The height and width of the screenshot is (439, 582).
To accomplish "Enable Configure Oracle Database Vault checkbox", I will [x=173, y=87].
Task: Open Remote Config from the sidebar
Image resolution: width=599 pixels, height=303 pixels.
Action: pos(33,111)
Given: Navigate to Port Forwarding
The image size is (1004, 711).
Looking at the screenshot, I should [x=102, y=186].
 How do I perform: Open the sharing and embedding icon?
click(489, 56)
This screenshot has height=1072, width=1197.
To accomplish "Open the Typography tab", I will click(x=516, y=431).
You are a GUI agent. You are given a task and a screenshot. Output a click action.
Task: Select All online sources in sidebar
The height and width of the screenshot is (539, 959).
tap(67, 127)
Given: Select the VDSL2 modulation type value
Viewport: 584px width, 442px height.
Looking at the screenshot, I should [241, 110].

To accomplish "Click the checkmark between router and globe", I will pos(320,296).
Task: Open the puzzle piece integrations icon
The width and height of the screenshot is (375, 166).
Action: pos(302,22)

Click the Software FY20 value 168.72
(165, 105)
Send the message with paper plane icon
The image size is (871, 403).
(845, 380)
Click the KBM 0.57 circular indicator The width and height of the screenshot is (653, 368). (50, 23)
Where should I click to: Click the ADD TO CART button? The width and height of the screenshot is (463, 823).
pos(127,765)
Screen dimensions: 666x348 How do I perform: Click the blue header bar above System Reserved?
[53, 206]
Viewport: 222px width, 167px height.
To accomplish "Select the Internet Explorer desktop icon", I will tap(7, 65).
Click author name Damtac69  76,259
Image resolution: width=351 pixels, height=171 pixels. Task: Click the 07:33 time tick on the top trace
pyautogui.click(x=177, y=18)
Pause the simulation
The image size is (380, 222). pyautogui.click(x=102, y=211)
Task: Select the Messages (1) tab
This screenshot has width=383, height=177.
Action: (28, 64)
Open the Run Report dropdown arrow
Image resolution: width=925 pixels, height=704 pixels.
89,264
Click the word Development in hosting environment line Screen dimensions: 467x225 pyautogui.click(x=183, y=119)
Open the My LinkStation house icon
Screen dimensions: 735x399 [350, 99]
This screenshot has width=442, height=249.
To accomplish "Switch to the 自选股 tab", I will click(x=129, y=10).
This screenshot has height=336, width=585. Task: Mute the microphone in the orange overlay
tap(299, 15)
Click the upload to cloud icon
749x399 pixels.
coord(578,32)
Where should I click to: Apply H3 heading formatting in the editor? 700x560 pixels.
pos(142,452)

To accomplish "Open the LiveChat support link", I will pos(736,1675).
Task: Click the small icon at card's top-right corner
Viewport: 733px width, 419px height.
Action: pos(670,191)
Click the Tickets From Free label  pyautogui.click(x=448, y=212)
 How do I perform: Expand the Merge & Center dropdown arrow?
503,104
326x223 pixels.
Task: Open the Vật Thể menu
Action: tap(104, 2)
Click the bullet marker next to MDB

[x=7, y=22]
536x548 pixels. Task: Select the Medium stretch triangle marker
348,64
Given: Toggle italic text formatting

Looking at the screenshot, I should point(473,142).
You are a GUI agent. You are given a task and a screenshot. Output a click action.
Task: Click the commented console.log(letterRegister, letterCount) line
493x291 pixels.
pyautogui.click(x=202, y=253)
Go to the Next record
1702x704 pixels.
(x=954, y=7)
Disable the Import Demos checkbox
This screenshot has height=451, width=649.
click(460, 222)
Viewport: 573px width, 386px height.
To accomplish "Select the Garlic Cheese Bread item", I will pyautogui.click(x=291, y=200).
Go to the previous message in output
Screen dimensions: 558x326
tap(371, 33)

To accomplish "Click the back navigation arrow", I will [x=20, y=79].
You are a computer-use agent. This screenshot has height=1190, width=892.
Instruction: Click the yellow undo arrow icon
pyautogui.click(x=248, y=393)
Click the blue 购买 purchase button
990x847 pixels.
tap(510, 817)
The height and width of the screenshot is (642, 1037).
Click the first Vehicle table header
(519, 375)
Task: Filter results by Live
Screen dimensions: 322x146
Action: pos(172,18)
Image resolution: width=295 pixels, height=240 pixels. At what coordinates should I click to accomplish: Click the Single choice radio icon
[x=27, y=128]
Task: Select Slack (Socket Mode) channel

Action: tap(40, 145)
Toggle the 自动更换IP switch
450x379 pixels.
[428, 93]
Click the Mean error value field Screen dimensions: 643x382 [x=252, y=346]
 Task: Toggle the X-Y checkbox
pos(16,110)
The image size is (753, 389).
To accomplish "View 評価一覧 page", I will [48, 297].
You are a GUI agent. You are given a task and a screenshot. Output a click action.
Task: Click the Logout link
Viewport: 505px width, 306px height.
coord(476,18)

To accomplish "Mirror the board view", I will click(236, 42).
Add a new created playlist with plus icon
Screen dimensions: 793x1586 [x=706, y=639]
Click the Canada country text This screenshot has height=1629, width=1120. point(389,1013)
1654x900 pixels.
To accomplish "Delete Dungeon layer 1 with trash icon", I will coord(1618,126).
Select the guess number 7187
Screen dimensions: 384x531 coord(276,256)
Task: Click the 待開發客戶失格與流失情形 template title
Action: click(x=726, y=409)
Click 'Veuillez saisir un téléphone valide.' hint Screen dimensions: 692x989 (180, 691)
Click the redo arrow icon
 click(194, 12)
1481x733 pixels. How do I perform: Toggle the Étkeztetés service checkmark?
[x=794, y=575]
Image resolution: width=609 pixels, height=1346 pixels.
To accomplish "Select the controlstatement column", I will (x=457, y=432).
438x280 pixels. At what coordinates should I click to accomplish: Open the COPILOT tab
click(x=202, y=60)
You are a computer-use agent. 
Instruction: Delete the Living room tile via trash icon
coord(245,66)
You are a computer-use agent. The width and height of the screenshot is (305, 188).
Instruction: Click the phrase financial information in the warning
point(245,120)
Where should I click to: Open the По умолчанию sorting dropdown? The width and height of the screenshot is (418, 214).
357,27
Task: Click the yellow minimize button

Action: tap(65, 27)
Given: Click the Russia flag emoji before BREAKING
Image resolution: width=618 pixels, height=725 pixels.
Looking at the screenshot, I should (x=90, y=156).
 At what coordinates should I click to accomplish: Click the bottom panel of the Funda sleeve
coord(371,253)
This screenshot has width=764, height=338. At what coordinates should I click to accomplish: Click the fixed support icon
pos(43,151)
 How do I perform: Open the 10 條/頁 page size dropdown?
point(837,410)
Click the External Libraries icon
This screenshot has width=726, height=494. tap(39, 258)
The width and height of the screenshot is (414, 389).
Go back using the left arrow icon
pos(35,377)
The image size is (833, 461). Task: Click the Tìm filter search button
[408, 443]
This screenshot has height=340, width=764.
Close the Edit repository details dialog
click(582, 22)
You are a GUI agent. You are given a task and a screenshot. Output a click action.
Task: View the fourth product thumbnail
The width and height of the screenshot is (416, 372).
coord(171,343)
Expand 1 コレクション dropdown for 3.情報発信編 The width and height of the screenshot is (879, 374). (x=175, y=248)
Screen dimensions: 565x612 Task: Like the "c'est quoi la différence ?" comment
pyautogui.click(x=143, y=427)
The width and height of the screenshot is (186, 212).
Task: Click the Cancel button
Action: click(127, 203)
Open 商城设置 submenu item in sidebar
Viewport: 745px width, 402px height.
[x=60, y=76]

********

WHAT IS EXPECTED =>
Within the data, tally each line containing the string "sidebar". Answer with the number by itself.

YOUR SOLUTION =>
3